Description Felipe Alfaro Solana 2003-08-18 15:50:26 UTC
Distribution: Red Hat Linux Taroon Beta 1 Hardware Environment: Pentium IV 2.0 GHz i845DE-based motherboard ATI Radeon 7000 VE 3Com Corporation 3c905C-TX-M hda: ST380021A, ATA DISK drive hdb: IBM-DTLA-307030, ATA DISK drive hdc: Pioneer DVD-ROM ATAPIModel DVD-500M B00, ATAPI CD/DVD-ROM drive hdd: PLEXTOR CD-R PX-W4824A, ATAPI CD/DVD-ROM drive Microsoft Natural PS/2 keyboard No mouse Software Environment: Red Hat Linux Taroon Beta 1 Problem Description: If I try to boot my P4 box (i845DE motherboard) with no PS/2 mouse plugged into the PS/2 port, the kernel hangs while checking the AUX ports in function i8042_check_aux(). The i8042_check_aux() function is trying to request IRQ #12, but the call to request_irq() causes the hang. The kernel hangs exactly at: if (request_irq(values->irq, i8042_interrupt, SA_SHIRQ, "i8042", i8042_request_irq_cookie)) in drivers/input/serio/i8042.c, with a value of 12 for values->irq. If I boot with my PS/2 mouse attached, the kernel is able to boot normally. Also, disabling ACPI support in the kernel allows me to boot 2.6.0-test3-bk6 with no PS/2 mouse plugged in. I have booted up the kernel with initcall_debug=1 to see where it was hanging. It's not pretty informative (the last initcall report notesi8042_init), but I've left it enabled as you will see in the "dmesg"output. Attached to this report, I've included System.map (useful as I've enabledinitcall debug), and the sources of the i8042.c that I modified with plenty of printk() messages to guess where the hang was being produced. Also, the output of "lspci -vvv" while running a 2.4.21 kernel, "dmesg" for 2.6.0-test3-bk6 and the list of interruptsbeing used (when booted with a PS/2 mouse attached), plus the "config"file used to compile the kernel are attached to this message. Steps to reproduce: 1. Compile 2.6.0-test3-bk6 using the supplied config file 2. Try to boot it on a i845DE motherboard while no mouse is plugged in
Comment 1 Felipe Alfaro Solana 2003-08-18 15:51:31 UTC
Created attachment 666 [details] config used to compile 2.6.0-test3-bk6
Comment 2 Felipe Alfaro Solana 2003-08-18 15:52:01 UTC
Created attachment 667 [details] dmesg output after booting *with* a PS/2 mouse plugged in
Comment 3 Felipe Alfaro Solana 2003-08-18 15:53:57 UTC
Created attachment 668 [details] Modified version of i8042.c while some additional printk() This is the i8042.c version of 2.6.0-test3-bk6 with additional printk()'s to find where exactly the kernel was hanging. It just turned out the problem was while trying to request IRQ #12 by calling request_irq() inside i8042_check_aux().

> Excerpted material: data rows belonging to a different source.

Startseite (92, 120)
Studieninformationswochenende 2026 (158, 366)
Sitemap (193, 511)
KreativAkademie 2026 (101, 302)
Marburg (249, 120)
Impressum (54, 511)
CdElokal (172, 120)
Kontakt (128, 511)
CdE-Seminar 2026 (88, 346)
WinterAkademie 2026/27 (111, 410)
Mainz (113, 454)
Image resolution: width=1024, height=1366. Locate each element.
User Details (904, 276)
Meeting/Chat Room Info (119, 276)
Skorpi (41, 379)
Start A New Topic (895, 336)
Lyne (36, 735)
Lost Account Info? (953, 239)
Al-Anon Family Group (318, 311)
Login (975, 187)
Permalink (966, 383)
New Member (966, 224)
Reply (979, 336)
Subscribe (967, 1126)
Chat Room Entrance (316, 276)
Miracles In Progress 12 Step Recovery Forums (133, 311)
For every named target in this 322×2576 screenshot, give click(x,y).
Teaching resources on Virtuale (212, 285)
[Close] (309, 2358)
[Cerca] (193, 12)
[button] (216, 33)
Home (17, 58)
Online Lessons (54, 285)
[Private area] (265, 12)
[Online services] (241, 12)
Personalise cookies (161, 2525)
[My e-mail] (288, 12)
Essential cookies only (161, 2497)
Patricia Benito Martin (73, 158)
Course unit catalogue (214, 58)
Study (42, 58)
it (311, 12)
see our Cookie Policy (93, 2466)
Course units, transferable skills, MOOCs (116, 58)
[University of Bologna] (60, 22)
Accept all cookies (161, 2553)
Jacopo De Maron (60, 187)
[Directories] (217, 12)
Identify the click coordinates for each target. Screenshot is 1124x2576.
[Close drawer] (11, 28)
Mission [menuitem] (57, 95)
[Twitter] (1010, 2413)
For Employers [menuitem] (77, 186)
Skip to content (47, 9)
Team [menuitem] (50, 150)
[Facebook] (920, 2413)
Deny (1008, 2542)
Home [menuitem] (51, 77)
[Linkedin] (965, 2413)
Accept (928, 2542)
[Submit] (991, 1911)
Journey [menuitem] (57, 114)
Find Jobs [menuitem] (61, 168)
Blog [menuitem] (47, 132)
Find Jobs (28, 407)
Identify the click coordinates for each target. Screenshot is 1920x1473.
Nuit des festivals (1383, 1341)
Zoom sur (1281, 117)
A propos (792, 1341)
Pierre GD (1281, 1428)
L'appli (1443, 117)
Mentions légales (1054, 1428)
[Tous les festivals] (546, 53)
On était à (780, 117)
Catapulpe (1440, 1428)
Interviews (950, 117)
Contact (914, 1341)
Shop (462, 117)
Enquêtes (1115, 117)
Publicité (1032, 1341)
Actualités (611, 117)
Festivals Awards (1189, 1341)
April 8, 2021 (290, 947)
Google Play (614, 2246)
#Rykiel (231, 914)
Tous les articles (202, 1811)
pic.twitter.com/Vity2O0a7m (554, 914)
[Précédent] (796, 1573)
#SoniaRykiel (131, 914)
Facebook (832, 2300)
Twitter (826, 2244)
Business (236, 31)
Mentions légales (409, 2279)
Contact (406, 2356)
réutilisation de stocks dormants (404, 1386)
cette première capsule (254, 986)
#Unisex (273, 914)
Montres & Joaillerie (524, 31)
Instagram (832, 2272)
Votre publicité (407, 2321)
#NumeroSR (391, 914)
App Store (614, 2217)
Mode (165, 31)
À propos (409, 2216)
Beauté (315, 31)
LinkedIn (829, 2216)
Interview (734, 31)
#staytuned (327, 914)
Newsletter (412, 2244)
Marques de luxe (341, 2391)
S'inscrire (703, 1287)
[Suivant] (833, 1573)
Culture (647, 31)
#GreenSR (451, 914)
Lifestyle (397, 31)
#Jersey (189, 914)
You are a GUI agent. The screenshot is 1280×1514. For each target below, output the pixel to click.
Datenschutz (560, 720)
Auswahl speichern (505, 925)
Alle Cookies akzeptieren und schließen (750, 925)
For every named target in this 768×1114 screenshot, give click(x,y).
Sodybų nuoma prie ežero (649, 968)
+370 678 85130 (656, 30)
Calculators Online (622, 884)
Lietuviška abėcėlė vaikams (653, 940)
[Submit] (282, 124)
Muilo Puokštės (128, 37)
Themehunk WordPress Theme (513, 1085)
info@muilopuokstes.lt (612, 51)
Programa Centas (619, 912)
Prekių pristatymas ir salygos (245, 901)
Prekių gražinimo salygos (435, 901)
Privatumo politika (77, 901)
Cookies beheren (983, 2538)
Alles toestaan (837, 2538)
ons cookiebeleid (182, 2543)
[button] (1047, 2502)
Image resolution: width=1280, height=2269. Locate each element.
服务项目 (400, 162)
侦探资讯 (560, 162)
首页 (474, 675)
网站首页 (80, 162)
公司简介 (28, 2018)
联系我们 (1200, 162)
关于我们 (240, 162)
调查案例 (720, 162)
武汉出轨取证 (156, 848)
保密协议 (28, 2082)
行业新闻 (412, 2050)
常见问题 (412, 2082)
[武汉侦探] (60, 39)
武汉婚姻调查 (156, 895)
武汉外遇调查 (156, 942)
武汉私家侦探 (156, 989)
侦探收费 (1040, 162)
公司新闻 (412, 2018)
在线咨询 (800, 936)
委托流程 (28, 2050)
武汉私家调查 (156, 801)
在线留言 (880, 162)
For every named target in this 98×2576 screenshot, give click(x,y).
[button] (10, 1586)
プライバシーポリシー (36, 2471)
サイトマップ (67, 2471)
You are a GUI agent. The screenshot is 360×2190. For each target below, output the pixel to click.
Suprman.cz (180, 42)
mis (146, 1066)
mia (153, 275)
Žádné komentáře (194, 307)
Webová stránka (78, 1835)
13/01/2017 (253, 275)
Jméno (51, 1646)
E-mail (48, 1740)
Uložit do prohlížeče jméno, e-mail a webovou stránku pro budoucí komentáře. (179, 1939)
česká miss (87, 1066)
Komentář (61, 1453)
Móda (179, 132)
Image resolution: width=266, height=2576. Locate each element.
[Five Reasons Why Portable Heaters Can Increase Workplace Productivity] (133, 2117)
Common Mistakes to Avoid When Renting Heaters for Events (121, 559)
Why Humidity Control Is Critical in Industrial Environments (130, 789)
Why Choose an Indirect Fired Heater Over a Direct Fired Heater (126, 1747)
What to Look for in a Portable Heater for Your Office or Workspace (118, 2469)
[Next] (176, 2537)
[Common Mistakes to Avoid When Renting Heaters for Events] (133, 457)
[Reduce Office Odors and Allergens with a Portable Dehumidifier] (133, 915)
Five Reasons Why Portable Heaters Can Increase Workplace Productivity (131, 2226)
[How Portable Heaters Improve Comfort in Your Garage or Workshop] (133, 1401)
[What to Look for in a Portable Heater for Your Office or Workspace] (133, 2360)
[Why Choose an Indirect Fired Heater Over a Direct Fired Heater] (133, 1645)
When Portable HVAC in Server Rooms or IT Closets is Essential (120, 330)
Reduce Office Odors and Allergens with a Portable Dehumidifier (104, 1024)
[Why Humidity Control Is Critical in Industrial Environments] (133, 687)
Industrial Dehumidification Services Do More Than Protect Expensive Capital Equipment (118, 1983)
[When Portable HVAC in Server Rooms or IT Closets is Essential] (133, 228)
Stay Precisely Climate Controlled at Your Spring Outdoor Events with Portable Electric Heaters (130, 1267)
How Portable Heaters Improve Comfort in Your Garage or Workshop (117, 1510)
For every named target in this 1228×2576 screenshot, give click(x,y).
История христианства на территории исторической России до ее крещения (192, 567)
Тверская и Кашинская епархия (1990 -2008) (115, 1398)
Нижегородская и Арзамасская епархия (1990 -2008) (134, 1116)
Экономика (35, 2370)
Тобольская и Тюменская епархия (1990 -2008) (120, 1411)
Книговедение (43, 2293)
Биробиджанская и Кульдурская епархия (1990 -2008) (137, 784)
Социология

Comment 4 Felipe Alfaro Solana 2003-08-18 15:54:17 UTC
Created attachment 669 [details] a copy of /proc/interrupts
Comment 5 Felipe Alfaro Solana 2003-08-18 15:55:04 UTC
Created attachment 670 [details] output of the "lspci -vvv" command This is the output of "lspci -vvv" while running a 2.4.21 kernel.
Comment 6 Felipe Alfaro Solana 2003-08-18 15:56:26 UTC
Created attachment 671 [details] The System.map file for the 2.6.0-test3-bk6 kernel I think this System.map can be interesting to decipher all those "initcall" debug messages.
Comment 7 ingo 2003-08-23 02:31:32 UTC
- same for 2.6.0-test4 (independend of whether i plug mouse or not, though) - seems to hang in request_irq in i8042_check_mux
Comment 8 Len Brown 2003-08-23 19:49:06 UTC
What is the most recent kernel that you know worked? I'm wondering if this is due to recent ACPI 20030813 changes, or earlier. Also, when you "disabled ACPI" and the system worked, did you use acpi=off? Can you confirm that pci=noacpi also boots? Attach the output from dmidecide, available in /usr/sbin/, or here: http://www.nongnu.org/dmidecode/ Attach the output from acpidmp, available in /usr/sbin/, or in here http://www.intel.com/technology/iapc/acpi/downloads/pmtools-20010730.tar.gz Attach the dmesg output showing the failure, if possible.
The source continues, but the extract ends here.